▸ TASK DETAILS
What you return must match the listing below exactly, minus any pictures.

*****

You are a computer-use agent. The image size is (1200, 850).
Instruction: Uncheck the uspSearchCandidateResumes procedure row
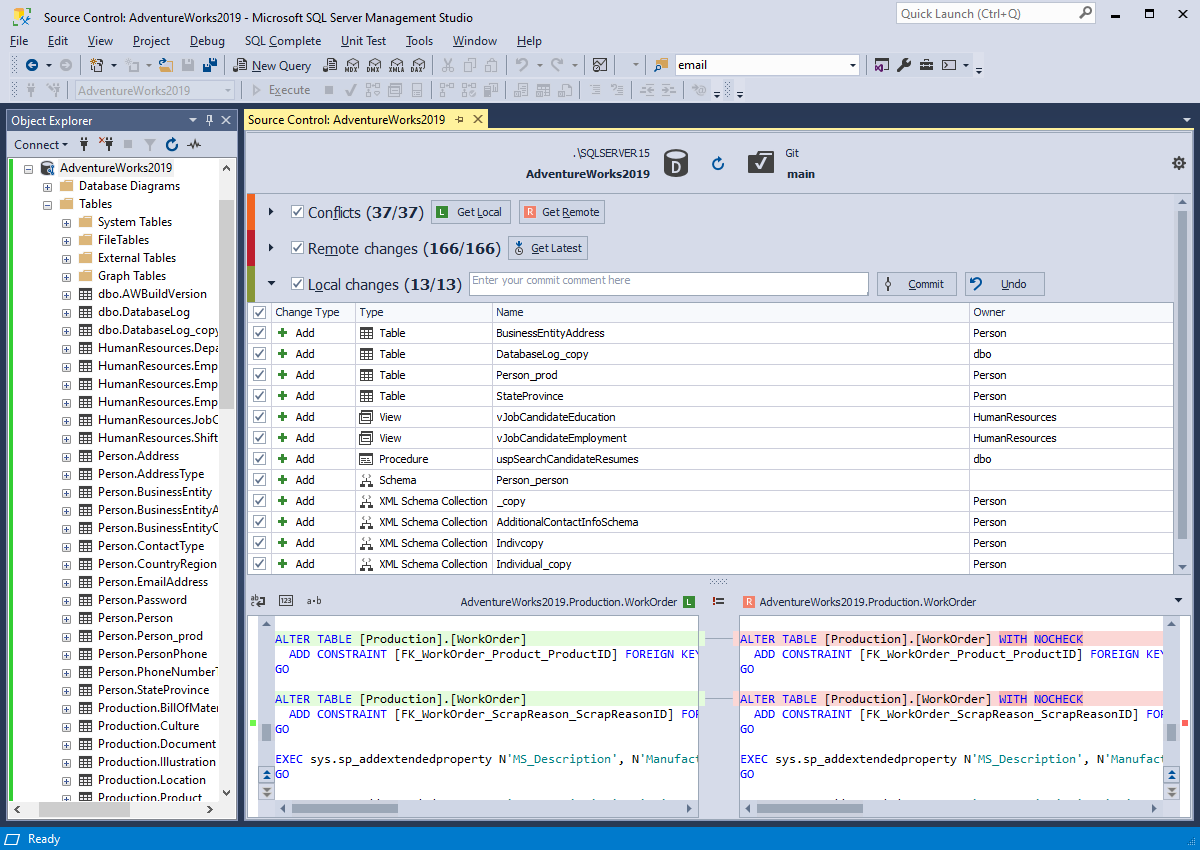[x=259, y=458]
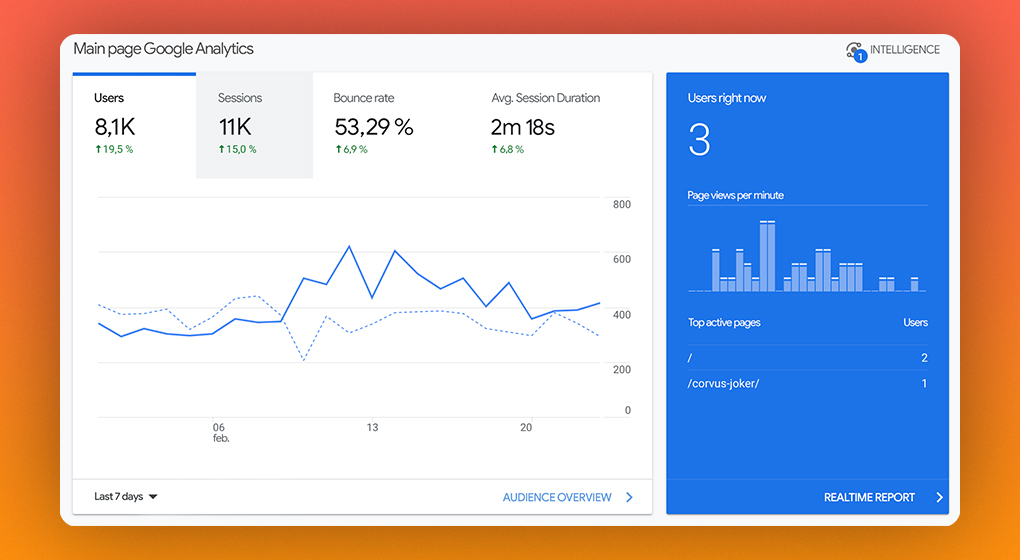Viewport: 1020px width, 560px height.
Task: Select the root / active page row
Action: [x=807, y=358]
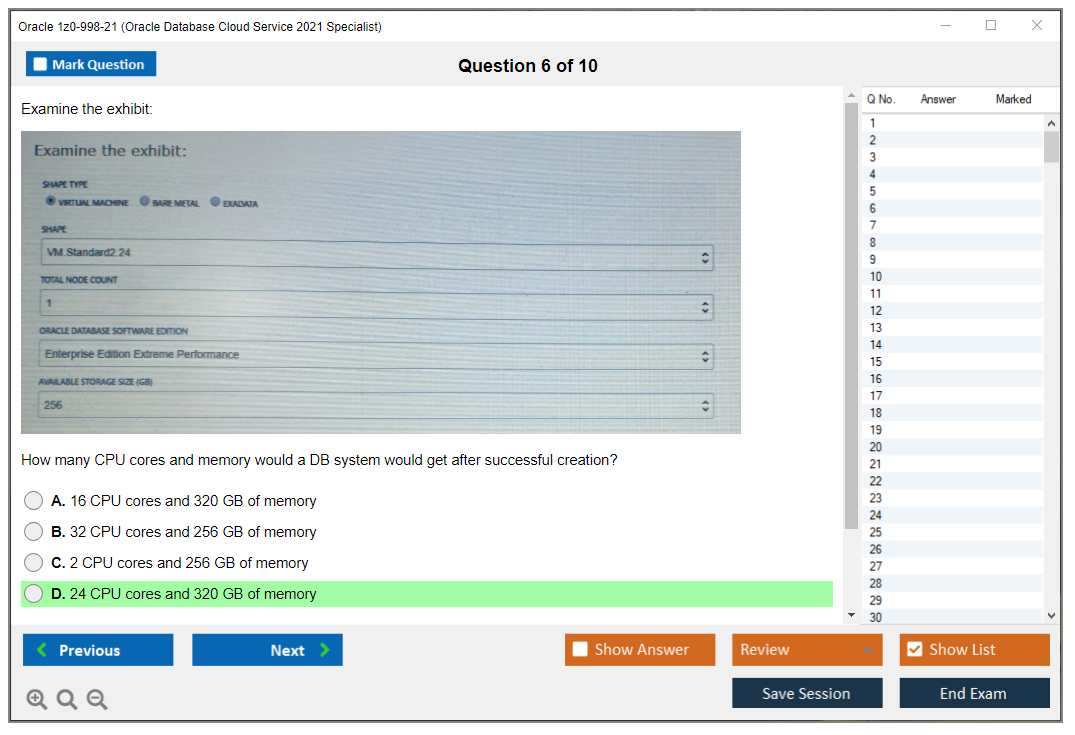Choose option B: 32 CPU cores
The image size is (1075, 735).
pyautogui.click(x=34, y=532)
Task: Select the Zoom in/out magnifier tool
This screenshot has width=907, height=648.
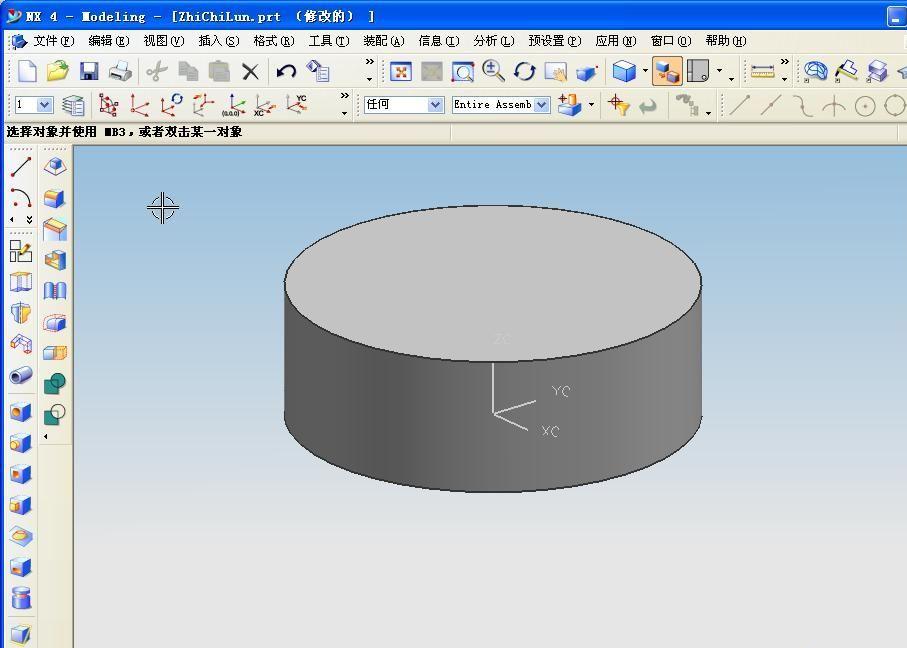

*****

▸ RESPONSE TO THIS TASK
You are a computer-use agent. The image size is (1200, 850).
Instruction: Uncheck the uspSearchCandidateResumes procedure row
[x=259, y=458]
Viewport: 1020px width, 560px height.
Task: Select the root / active page row
Action: [x=807, y=358]
Choose option B: 32 CPU cores
The image size is (1075, 735).
pyautogui.click(x=34, y=532)
Task: Select the Zoom in/out magnifier tool
This screenshot has width=907, height=648.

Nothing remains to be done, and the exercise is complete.